Name: Scott Marentette
E-Mail: scottmarentette@trentu.ca
Classes: CUST3015Y
Scott Marentette graduated from the Centre for Comparative Literature at the University of Toronto in 2010. In his dissertation “The Language of Real Life”: Self-Possession in the Poetry of Paul Celan, T. S. Eliot, Rainer Maria Rilke, and Paul Valéry, he exposed the roots of property relations in the phenomenology and rhetoric of home, homelessness, dwelling, and appropriation in twentieth-century poetry and Martin Heidegger’s phenomenology. By applying an ideological critique to Heidegger’s claim regarding language as the house of being, Scott questioned who owns that house. Scott’s primary interest lay in matters of phenomenological and political ownership and appropriation as related to discourse and authorship.

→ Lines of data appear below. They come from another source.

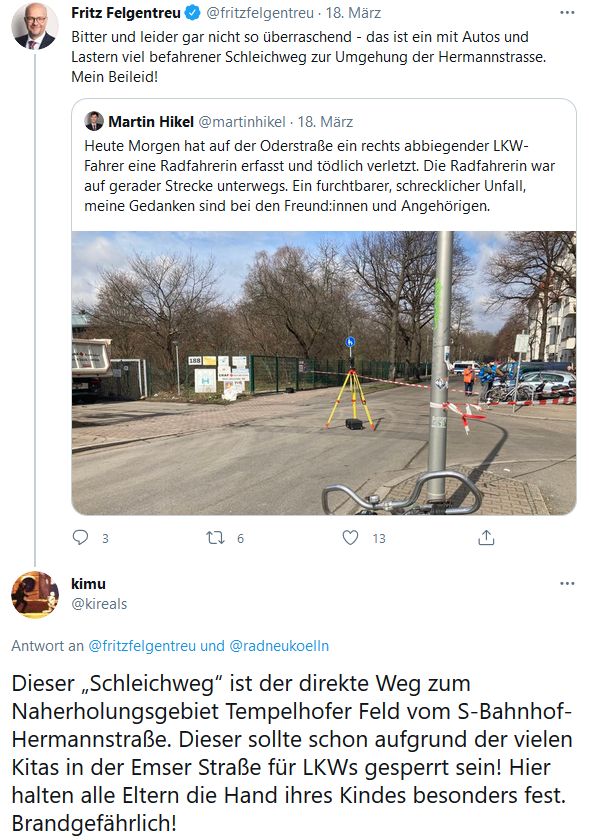The height and width of the screenshot is (840, 589).
Task: Open the @radneukoelln mention link
Action: click(x=279, y=646)
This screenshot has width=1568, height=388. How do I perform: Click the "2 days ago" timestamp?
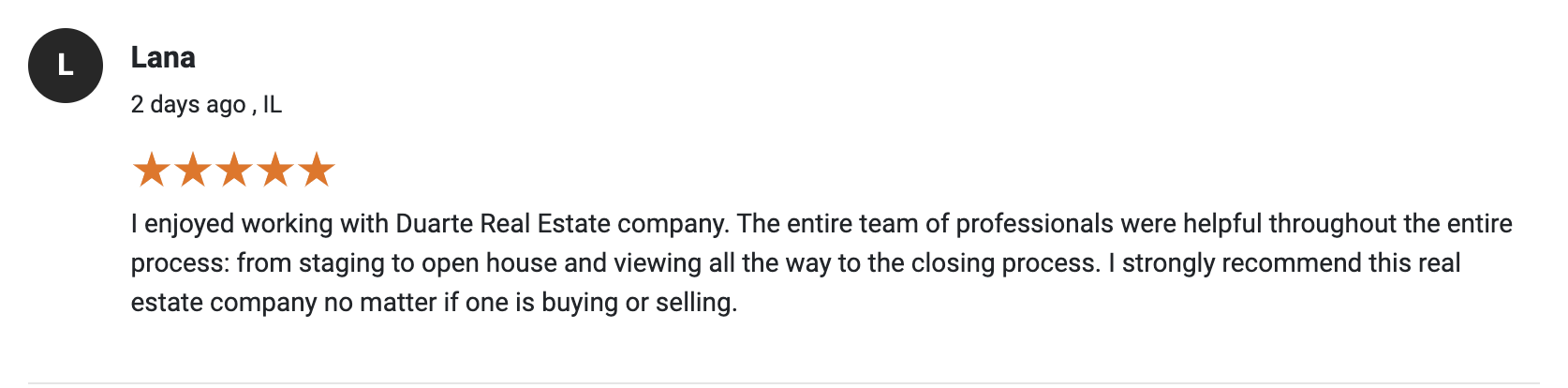point(188,104)
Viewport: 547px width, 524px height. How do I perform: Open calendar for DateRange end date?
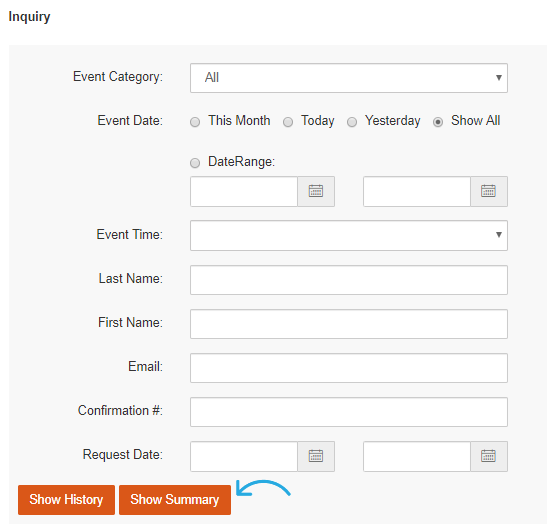(488, 191)
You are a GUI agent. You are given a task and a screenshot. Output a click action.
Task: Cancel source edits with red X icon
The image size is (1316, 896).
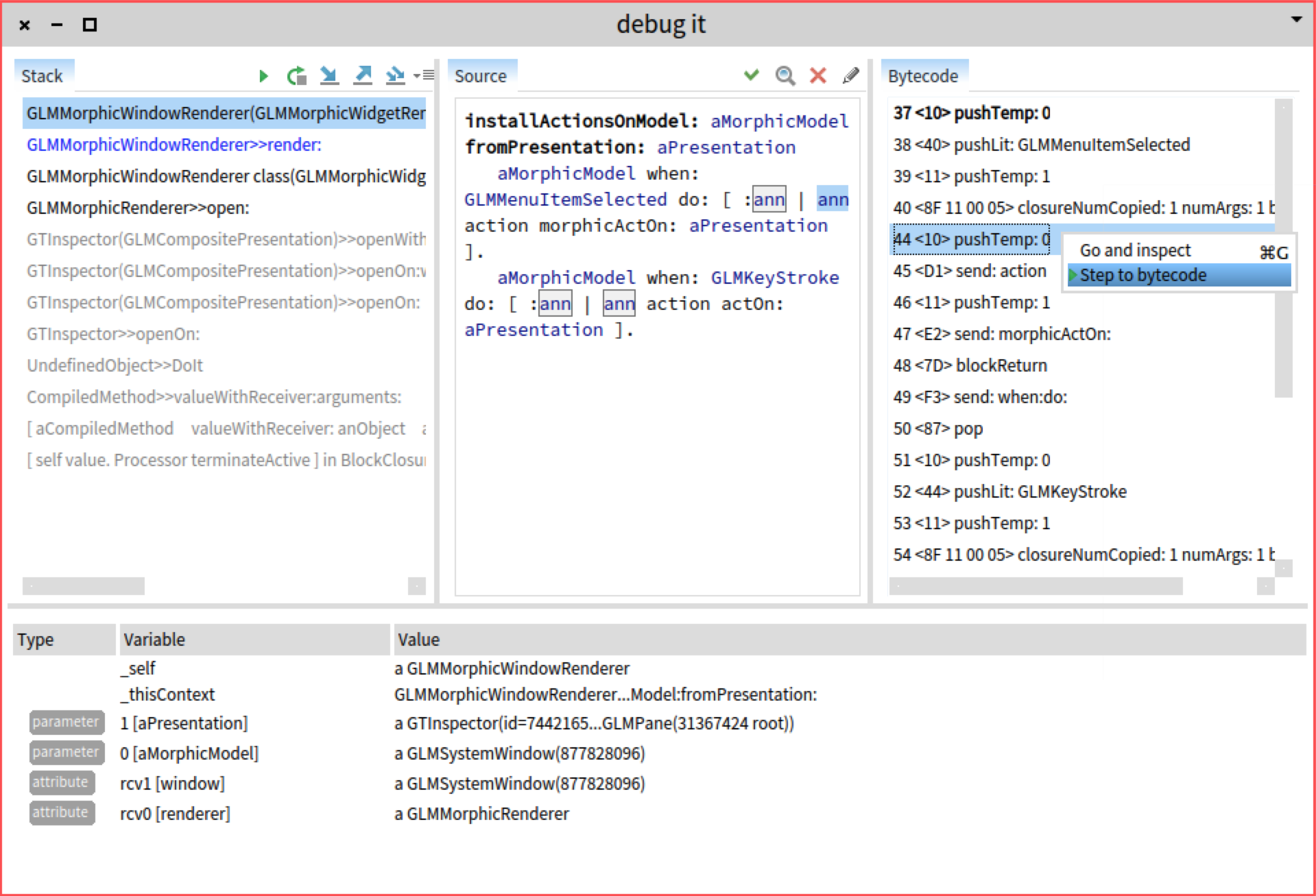pos(817,75)
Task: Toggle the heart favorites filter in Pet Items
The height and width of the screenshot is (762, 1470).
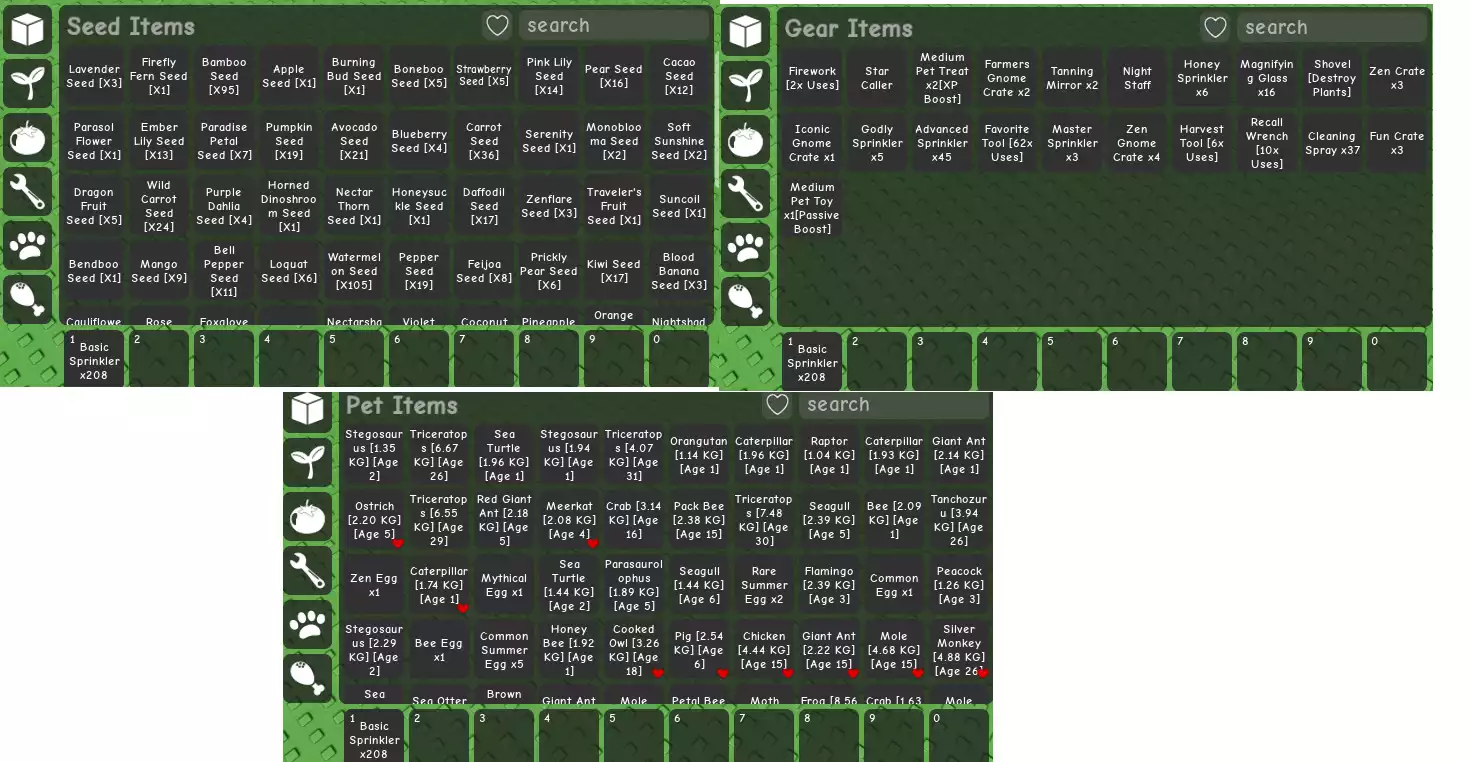Action: tap(777, 405)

In current related research, Scott is extending the work of his dissertation by accounting for the relationship between author and reader as far as it concerns mutual participation in reception theory. Such issues raise an ethics of interpretation with regards to the author’s and the reader’s respective positions towards the text. In particular, he is now focusing on confidentiality and credibility at the core of rhetoric in modern literature, cinema, and television, and society.
In another current research project, Scott is examining the recent global migration from rural settings to urban centres as reflected in various cultural forms. He is exploring the potential for different, plural structures of property relations within the informal economies that are arising as a result of this unprecedented urban migration.